IL PENSIERO DEL GIORNO

6 Ottobre 2017


Oggi Gesù ci dice: «Oggi non indurite il vostro cuore, ma ascoltate la voce del Signore» (Cfr. Sal 94,8ab; Cfr. Acclamazione al Vangelo). 


Invito alla conversione continua - Basilio Caballero (La Parola per ogni giorno): Nel duro rimprovero alle città impenitenti c’è un ultimo invito alla conversione comunitaria e personali per un duplice motivo: perché il regno di Dio ha il primato assoluto e perché la semplice appartenenza al popolo israelita non garantisce l’ingresso nel regno. Questo vale anche per noi cristiani, membri battezzati della Chiesa. Sarebbe molto pericoloso non dare ascolto a Gesù oggi.
Ma c’è molta differenza tra il percepire l’urgenza della conversione come una fredda minaccia o come un invito liberatore. Nel caso della minaccia, l’imminenza del giudizio di Dio crea angoscia; nel caso dell’invito liberatore, invece, si tratta di un richiamo stimolante che genera gioia perché ci libera della zavorra che sta impedendoci di crescere come persone e come credenti.
Non crediamo che la conversione riguardi solo i grandi peccatori e i miscredenti. Anche se forse siamo cri­stiani da tutta la vita, abbiamo sempre bisogno di convertirci. L’«uomo vecchio» che portiamo dentro si op­pone costantemente all’«uomo nuovo» liberato da Cristo. Per questo la conversione a Dio e ai valori evan­gelici del suo regno è fatica continua di tutta l’esistenza, compito silenzioso di ogni giorno. Non saremo mai convertiti abbastanza, perché l’amore cristiano non arriva mai alla fine della tappa; la meta sta sempre più in là. La conversione continua è, quindi, una materia sempre pendente. Abbiamo bisogno di convertirci ogni giorno dal peccato profondo che si annida nel nostro cuore con molteplici manifestazioni: egoismo e super­bia, aggressività e violenza, menzogna e lussuria, indifferenza e classismo, doppiezza, apatia e disperazione... per diventare altruisti e generosi, umili e pacifici, sinceri e casti, servizievoli e accoglienti, solidali con gli altri e testimoni di speranza per tutti.


Vangelo secondo Luca 10,13-16: Nell’ascoltare il Vangelo sul nostro cuore scende un velo di tristezza: Gesù, che è la Verità, ci dice che v’è il rischio che gli uomini possano rigettare il Vangelo e andare incontro a un terribile castigo, e nessuno è escluso da questo rischio.

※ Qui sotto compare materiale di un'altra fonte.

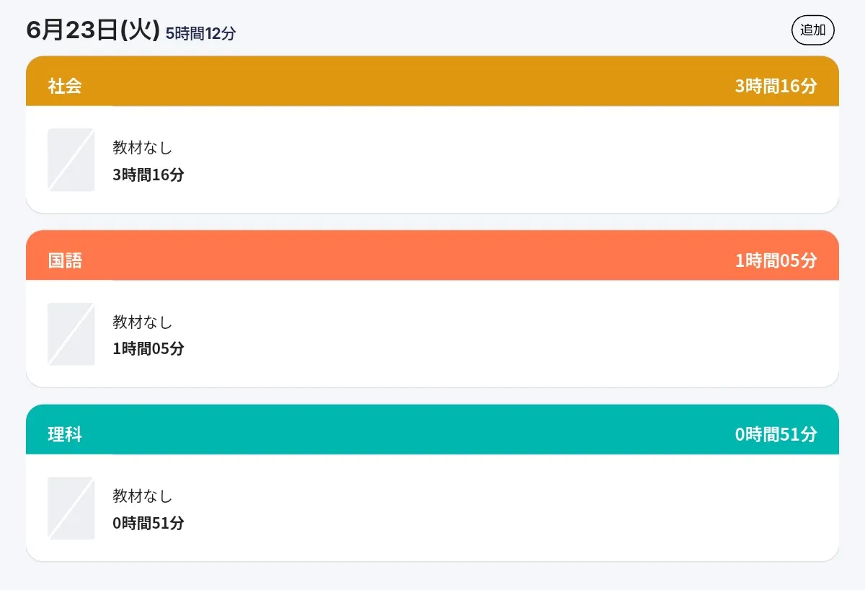Click the 5時間12分 daily total
The image size is (865, 590).
point(200,33)
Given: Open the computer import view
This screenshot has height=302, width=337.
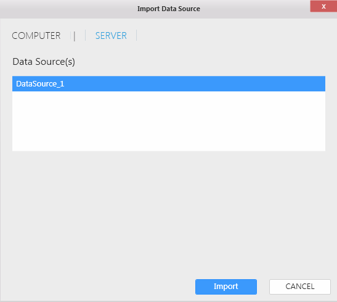Looking at the screenshot, I should (x=36, y=36).
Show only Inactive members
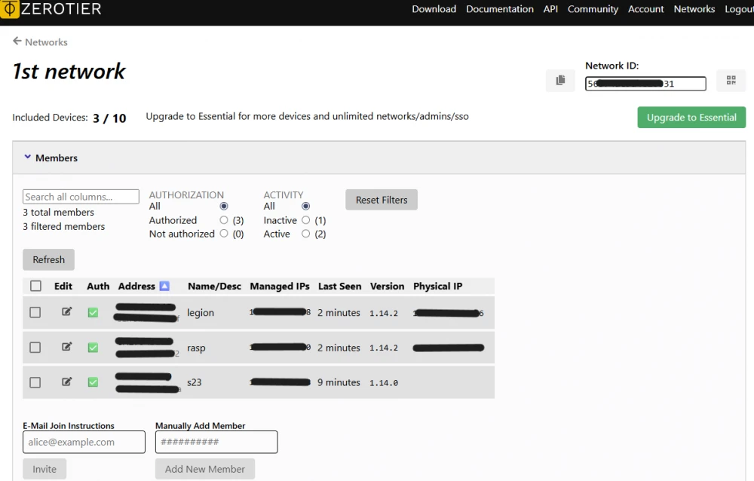 click(305, 220)
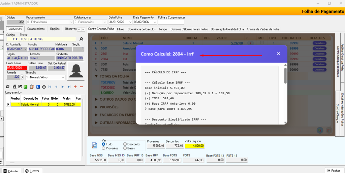This screenshot has height=173, width=345.
Task: Close the Como Calculei IRRF popup
Action: [278, 54]
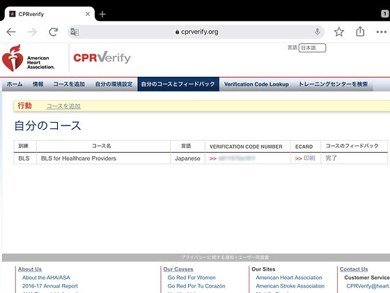Reload the page with the refresh icon
390x293 pixels.
(x=53, y=32)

Dinanzi a questa triste eventualità risuona chiara la parola di Gesù: “Chi ascolta voi ascolta me, chi disprezza voi disprezza me. E chi disprezza me disprezza colui che mi ha mandato”. Gesù ha affidato alla Chiesa il Vangelo, un tesoro inestimabile, la via maestra che conduce alla salvezza, e vuole che tutti gli uomini lo conoscano.


Fino agli inferi precipiterai: Giovanni Paolo II (Udienza Generale, 28 Luglio 1999): Le immagini con cui la Sacra Scrittura ci presenta l’inferno devono essere rettamente interpretate. Esse indicano la completa frustrazione e vacuità di una vita senza Dio. L’inferno sta ad indicare più che un luogo, la situazione in cui viene a trovarsi chi liberamente e definitivamente si allontana da Dio, sorgente di vita e di gioia. Così riassume i dati della fede su questo tema il Catechismo della Chiesa Cattolica: «Morire in peccato mortale senza esserne pentiti e senza accogliere l’amore misericordioso di Dio, significa rimanere separati per sempre da lui per una nostra libera scelta. Ed è questo stato di definitiva auto-esclusione dalla comunione con Dio e con i beati che viene designato con la parola ‘inferno’» (CEC 1033). La ‘dannazione’ non va perciò attribuita all’iniziativa di Dio, poiché nel suo amore misericordioso egli non può volere che la salvezza degli esseri da lui creati. In realtà è la creatura che si chiude al suo amore. La ‘dannazione’ consiste proprio nella definitiva lontananza da Dio liberamente scelta dall’uomo e confermata con la morte che sigilla per sempre quell’opzione. La sentenza di Dio ratifica questo stato. 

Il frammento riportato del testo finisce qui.